Quanto al primo quesito mi limiterò a ricordare il capolavoro di De Gasperi : la collaborazione tra Giorgio La Pira e Palmiro Togliatti consenti la stesura definitiva dell’art. 2 della Costituzione che garantisce i diritti inviolabili dell’uomo, sia come singolo sia nelle formazioni sociali ove si svolge la sua personalità. Del resto La Pira precisò che i costituenti avevano scelto per la nascente carta costituzionale una terza via alternativa a quelle individualista e statalista: quella cioè di tendere al pieno sviluppo della persona umana, non soltanto affermandone i diritti individuali, ma anche quelli sociali e, quindi, dei diritti delle comunità intermedie che vanno dalla famiglia sino alla comunità internazionale.

Il risultato più importante del citato art.2 fu la scelta di Alcide De Gasperi, che, profondo conoscitore della realtà tedesca, non volle applicare in Italia l’Economia Sociale di Mercato tedesca (ESM).

Scelse, invece,l’Economia Mista di Mercato (EMM) nella quale uno Stato abilitante incoraggia tutte quelle forme di azione collettiva che generano effetti pubblici, impegnando le istituzioni a facilitare la “ fioritura” dei corpi intermedi della società (art. 2 della Costituzione ). Di qui lo Schema Vanoni che affidando alla finanza pubblica il compito di realizzare la mediazione capitale-lavoro trasformò in meno di dieci anni (contro i 90 della Germania ) una società agricola devastata dalla guerra nella V società industriale del mondo. Per quanto riguarda il terzo interrogativo una risposta realistica e praticabile viene da due esperienze che hanno tracciato un approccio metodologico idoneo a rispettare gli obblighi conseguenti al Fiscal Compact, coniugando il rigore con lo sviluppo .

Intendo riferirmi alla scelta del Governo Prodi di ricorrere alla revisione della spesa per colmare il divario di efficienza tra la nostra Pubblica Amministrazione e quella degli altri Paesi europei impostando un processo di ammodernamento della pubblica amministrazione senza precedenti perchè fu rifiutato il comodo ricorso ai tagli lineari. Fu, infatti, scelto un attento esame degli strumenti, delle scelte allocative e della gestione delle risorse, in maniera da effettuare l’analisi dell’intera spesa di ciascun dicastero sotto il profilo dell’efficienza dell’uso delle risorse umane e materiali. Questo impegno è stato disatteso dai governi successivi e oggi non è rispettato nella sua effettiva dimensione, non essendo sufficienti i tagli lineari alla spesa pubblica se non se ne cura contemporaneamente anche il miglioramento del livello di produttività.

Il secondo precedente riguarda l’importante successo riportato dal presidente dell’ANCI G. Delrio nella sua motivata opposizione alla politica dei tagli lineari a alla finanza locale. Dal 1° gennaio 2013 il gettito dell’IMU finirà interamente nelle casse comunali con una contemporanea riduzione dei trasferimenti per 3 miliardi: una vittoria dovuta al fatto di aver saputo trasformare un problema di cassa in un problema di metodo. L’ANCI ha sempre sostenuto che la voce più importante del bilancio di un ente locale non sono i trasferimenti di risorse dallo Stato ma il saldo di bilancio originario (entrate proprie - spese finali) perché è l’unico parametro in base al quale la CEE valuta l’adempimento assunto dall’Italia di conseguire il pareggio del bilancio. Pertanto la devoluzione dell’intero gettito IMU ai Comuni, aumentando le entrate proprie, rafforza l’elemento chiave del concorso degli enti locali al processo di risanamento della finanza pubblica.
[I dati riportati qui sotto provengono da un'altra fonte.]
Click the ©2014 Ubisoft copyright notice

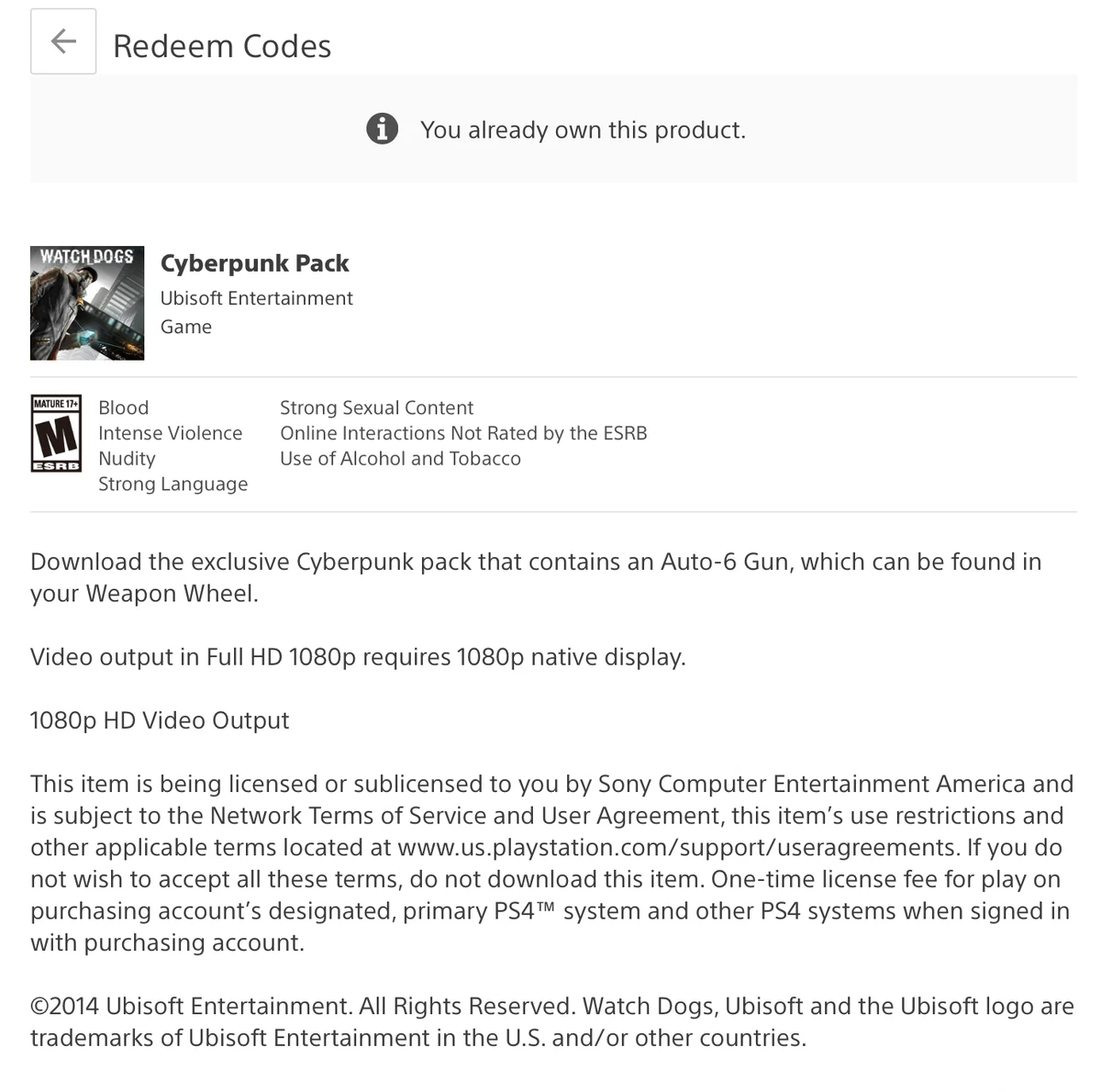tap(552, 1021)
Non mancano certo in questi precedenti delle insufficienze, peraltro superabili: rimane, tuttavia, il merito di aver equilibrato il rigore con la crescita, essendo riusciti ad articolare la finanza pubblica sulla base della compatibilità tra vincoli europei ed esigenze nazionali.

In conclusione la risposta ai tre interrogativi consente di condividere la tesi del ruolo di lievito dei cattolici nella vita politica, tuttavia legato alla qualità della proposta, poiché i drammatici problemi da affrontare trasformeranno la prossima legislatura in una nuova Assemblea Costituente.

Pertanto se i cattolici sapranno gestire l’appartenenza al personalismo comunitario non come una comoda rendita di posizione, ma operando in modo positivo insieme ai laici, l’art. 2 della Costituzione sarà, ancora una volta, l’attaccapanni per un avanzamento civile di tutta la società italiana.